↓↓↓

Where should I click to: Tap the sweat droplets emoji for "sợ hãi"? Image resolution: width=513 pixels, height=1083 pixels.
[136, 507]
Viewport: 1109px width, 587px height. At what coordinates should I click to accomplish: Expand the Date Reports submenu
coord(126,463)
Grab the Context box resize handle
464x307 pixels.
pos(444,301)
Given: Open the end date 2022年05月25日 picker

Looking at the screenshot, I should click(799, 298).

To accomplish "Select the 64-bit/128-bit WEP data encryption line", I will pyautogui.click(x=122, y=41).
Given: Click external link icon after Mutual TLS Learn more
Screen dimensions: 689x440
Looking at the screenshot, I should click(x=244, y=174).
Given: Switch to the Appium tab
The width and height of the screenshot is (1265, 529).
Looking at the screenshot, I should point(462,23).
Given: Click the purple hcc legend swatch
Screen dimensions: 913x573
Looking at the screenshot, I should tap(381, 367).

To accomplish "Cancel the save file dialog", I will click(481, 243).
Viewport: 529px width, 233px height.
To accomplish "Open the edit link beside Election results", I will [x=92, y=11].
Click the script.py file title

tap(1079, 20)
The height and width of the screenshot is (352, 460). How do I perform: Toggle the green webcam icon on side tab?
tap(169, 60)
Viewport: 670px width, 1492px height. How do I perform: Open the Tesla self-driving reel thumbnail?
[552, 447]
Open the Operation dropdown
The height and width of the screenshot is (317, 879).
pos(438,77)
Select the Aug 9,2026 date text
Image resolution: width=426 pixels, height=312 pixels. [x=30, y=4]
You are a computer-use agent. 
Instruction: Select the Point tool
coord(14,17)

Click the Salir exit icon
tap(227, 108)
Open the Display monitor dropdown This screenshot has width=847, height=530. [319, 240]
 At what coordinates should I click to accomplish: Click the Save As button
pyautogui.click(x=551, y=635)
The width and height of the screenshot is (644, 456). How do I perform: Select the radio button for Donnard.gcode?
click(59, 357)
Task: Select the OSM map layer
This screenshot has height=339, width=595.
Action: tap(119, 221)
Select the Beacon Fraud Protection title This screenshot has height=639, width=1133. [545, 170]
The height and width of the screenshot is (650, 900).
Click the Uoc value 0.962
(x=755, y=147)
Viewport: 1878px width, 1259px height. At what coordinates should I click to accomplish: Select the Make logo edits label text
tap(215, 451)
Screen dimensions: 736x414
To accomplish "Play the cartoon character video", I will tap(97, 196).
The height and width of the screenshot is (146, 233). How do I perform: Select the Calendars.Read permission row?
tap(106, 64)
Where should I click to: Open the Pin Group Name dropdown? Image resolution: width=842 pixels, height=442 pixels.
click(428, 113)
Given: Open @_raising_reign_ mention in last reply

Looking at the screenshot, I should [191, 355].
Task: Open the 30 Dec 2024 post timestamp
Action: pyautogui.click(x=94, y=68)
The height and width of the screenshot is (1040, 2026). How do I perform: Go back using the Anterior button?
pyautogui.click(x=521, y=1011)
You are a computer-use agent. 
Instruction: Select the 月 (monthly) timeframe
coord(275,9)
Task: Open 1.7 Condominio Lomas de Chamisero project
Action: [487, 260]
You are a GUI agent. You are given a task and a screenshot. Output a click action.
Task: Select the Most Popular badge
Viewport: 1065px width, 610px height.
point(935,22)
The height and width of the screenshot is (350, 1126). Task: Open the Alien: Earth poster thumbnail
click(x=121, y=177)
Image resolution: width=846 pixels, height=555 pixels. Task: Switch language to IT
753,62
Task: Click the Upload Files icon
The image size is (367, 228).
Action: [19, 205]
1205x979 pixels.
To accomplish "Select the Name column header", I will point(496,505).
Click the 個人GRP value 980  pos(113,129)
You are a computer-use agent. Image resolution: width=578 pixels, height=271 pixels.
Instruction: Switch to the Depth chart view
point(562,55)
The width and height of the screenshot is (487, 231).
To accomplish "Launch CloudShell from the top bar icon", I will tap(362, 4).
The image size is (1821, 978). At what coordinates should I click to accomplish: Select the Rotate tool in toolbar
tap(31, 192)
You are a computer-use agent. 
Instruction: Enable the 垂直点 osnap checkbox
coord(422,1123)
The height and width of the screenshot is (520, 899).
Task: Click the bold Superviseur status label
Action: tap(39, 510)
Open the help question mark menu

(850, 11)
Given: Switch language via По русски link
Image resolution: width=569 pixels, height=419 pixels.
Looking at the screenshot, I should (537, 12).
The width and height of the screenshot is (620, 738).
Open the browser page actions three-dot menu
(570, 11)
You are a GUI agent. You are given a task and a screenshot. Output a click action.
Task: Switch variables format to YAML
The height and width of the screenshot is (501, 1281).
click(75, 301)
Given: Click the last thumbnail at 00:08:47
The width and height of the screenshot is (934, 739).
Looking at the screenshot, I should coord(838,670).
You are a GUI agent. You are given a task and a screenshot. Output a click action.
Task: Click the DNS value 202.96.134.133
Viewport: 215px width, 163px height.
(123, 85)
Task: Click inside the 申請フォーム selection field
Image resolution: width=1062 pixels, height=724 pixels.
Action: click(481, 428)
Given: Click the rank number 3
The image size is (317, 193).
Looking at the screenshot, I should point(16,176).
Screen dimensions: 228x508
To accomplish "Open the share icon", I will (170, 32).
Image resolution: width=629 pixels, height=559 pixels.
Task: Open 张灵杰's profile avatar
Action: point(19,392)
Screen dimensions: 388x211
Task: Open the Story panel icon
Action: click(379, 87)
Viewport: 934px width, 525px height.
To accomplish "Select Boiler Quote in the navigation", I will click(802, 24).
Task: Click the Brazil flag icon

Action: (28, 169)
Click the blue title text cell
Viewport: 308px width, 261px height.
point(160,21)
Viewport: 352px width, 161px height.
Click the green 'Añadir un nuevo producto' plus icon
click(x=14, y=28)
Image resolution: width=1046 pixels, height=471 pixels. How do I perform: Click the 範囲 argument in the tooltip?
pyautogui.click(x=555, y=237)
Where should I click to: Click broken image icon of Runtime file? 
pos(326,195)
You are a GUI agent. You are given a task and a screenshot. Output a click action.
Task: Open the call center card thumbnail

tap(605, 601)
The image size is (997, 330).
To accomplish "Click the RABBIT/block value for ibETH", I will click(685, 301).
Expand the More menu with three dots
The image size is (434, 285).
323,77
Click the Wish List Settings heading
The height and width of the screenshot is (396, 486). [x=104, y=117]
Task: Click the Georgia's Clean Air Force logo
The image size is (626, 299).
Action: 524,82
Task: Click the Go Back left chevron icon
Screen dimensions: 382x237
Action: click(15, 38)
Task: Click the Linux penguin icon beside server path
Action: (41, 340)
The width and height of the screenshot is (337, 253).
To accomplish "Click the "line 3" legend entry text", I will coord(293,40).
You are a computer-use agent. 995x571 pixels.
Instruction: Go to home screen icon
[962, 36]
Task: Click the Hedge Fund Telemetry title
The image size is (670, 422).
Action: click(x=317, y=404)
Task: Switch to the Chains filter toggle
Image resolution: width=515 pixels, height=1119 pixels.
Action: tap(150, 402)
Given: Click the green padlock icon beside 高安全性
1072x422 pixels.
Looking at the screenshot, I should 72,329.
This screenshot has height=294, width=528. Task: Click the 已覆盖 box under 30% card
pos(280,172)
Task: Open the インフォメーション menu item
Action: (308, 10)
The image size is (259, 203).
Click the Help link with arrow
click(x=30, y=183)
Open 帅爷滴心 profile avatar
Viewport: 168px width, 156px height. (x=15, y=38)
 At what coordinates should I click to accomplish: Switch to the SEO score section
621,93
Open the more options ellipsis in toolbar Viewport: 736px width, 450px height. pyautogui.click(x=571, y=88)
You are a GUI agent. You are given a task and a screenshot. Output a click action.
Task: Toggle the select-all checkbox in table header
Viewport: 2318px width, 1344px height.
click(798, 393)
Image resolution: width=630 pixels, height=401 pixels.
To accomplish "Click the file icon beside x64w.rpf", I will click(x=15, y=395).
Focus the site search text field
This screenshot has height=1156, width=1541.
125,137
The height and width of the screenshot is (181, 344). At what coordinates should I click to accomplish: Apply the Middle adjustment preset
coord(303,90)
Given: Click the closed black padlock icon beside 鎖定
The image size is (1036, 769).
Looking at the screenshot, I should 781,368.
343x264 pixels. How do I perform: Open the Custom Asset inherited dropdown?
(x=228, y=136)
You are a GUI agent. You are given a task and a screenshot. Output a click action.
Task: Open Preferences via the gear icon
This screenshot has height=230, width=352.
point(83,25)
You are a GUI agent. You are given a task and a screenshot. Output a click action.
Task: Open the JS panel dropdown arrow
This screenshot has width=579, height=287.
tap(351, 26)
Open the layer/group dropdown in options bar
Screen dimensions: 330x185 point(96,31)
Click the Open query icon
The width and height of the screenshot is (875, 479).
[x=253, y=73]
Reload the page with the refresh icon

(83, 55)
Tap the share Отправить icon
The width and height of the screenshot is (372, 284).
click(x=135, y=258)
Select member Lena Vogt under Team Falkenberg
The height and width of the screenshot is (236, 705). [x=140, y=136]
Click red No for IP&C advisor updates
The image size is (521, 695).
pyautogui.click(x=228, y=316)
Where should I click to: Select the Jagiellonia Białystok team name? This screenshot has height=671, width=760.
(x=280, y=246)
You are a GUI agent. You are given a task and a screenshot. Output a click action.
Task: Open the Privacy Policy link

↑↑↑

Problem details:
Put each line from the start of the items through the line containing "tap(169, 60)" into a Markdown table with the columns Row and Item line, numbering the rows and omitting blank lines.

Solution for this task:
| Row | Item line |
|---|---|
| 1 | Where should I click to: Tap the sweat droplets emoji for "sợ hãi"? Image resolution: width=513 pixels, height=1083 pixels. |
| 2 | [136, 507] |
| 3 | Viewport: 1109px width, 587px height. At what coordinates should I click to accomplish: Expand the Date Reports submenu |
| 4 | coord(126,463) |
| 5 | Grab the Context box resize handle |
| 6 | 464x307 pixels. |
| 7 | pos(444,301) |
| 8 | Given: Open the end date 2022年05月25日 picker |
| 9 | Looking at the screenshot, I should click(799, 298). |
| 10 | To accomplish "Select the 64-bit/128-bit WEP data encryption line", I will pyautogui.click(x=122, y=41). |
| 11 | Given: Click external link icon after Mutual TLS Learn more |
| 12 | Screen dimensions: 689x440 |
| 13 | Looking at the screenshot, I should click(x=244, y=174). |
| 14 | Given: Switch to the Appium tab |
| 15 | The width and height of the screenshot is (1265, 529). |
| 16 | Looking at the screenshot, I should point(462,23). |
| 17 | Given: Click the purple hcc legend swatch |
| 18 | Screen dimensions: 913x573 |
| 19 | Looking at the screenshot, I should tap(381, 367). |
| 20 | To accomplish "Cancel the save file dialog", I will click(481, 243). |
| 21 | Viewport: 529px width, 233px height. |
| 22 | To accomplish "Open the edit link beside Election results", I will [x=92, y=11]. |
| 23 | Click the script.py file title |
| 24 | tap(1079, 20) |
| 25 | The height and width of the screenshot is (352, 460). How do I perform: Toggle the green webcam icon on side tab? |
| 26 | tap(169, 60) |